### TEXTO PROPORCIONADO
|---|

El rápido e inédito aumento de la desaprobación presidencial puso término a una brevísima -casi inexistente- luna de miel del nuevo gobierno. Ha sido, sin ir más lejos, la más corta desde la vuelta a la democracia. Sin desmerecer las posibles causas o consecuencias coyunturales de este fenómeno, conviene notar que, paralelamente, otra luna de miel parece vivir también sus últimos días: la del Frente Amplio como proyecto político.
Enfrentado hoy a su máximo desafío histórico, el conglomerado muestra un accionar tan ajeno como inconsistente con el relato de su breve historia política. Y la ciudadanía se da cuenta.
Desde sus orígenes en 2011, las principales figuras del actual Frente Amplio han ido forjando un ideario político sostenido en gran parte en recursos meramente discursivos y sobre la base de una vehemente crítica moral hacia la clase política: despreciando prácticas, desacreditando liderazgos y renegando logros, han dado vida a un proyecto generacional desde una visión outsider al aparataje político vigente.
Los niveles de descrédito que hoy padecen nuestras instituciones democráticas y el poco sentido de pertenencia que inspiran en la ciudadanía se han visto -sin duda- alimentados por esta cruzada generacional. Pero hoy, al poco andar, han demostrado que su estándar práctico, de gestión, de administración del aparato público, de conducción y de materialización de cambios escapa bastante a su elevado estándar discursivo.

|---|

### FRAGMENTOS DE ÍTEMS

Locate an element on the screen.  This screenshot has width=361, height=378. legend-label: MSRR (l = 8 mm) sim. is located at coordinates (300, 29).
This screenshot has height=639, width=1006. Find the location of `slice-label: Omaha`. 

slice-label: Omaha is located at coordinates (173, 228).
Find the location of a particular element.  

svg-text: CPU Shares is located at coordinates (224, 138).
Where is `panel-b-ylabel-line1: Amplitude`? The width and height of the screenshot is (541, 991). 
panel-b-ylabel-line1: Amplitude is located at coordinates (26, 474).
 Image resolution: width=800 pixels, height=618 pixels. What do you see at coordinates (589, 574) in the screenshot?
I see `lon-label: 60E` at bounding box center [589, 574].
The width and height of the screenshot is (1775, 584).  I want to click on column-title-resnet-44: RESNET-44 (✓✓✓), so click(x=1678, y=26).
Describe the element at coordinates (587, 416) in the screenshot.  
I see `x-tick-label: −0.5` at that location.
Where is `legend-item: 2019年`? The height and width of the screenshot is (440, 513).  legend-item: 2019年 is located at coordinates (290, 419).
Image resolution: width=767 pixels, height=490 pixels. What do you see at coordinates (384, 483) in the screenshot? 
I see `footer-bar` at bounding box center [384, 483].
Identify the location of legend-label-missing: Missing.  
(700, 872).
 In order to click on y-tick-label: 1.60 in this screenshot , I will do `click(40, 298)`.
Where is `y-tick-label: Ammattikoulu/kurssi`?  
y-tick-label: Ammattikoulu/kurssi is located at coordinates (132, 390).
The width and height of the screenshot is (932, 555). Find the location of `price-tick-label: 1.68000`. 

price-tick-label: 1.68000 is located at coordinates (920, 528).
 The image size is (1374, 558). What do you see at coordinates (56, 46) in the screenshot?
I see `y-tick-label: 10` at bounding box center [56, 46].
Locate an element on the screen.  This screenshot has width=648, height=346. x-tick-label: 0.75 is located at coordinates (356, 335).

|---|

Continúe el texto sobre el Frente Amplio a partir de su último párrafo. Los ítems no guardan ninguna relación con el texto.

### SOLUCIÓN DEL EJERCICIO
Ello fue, probablemente, la principal causa por la que fueron una oposición tan mezquina al reciente gobierno de Piñera, y por la que han mostrado tanta irresponsabilidad en la no condena al uso de la violencia como herramienta política desde octubre de 2019. Esto, en algún sentido, es una buena noticia: vivir en carne propia las complejidades propias de gobernar les dará un mínimo de altura republicana que a la fecha no han mostrado.
Ahora, teniendo ellos la responsabilidad de liderar, y carentes ya del período de gracia del que han gozado con la ciudadanía por más de 10 años, aparece un valioso camino de mejora para la calidad y la credibilidad de nuestra discusión pública. Se abre una oportunidad para el ejercicio de una disputa democrática honesta, sin falsas caretas ni mesianismos inverosímiles. Las esperanzas engendradas en esta generación inevitablemente se enfrentarán a la práctica, que parece no ser muy distinta a la de sus antecesoras en la tarea de representar y canalizar los sentires y aspiraciones del pueblo de Chile.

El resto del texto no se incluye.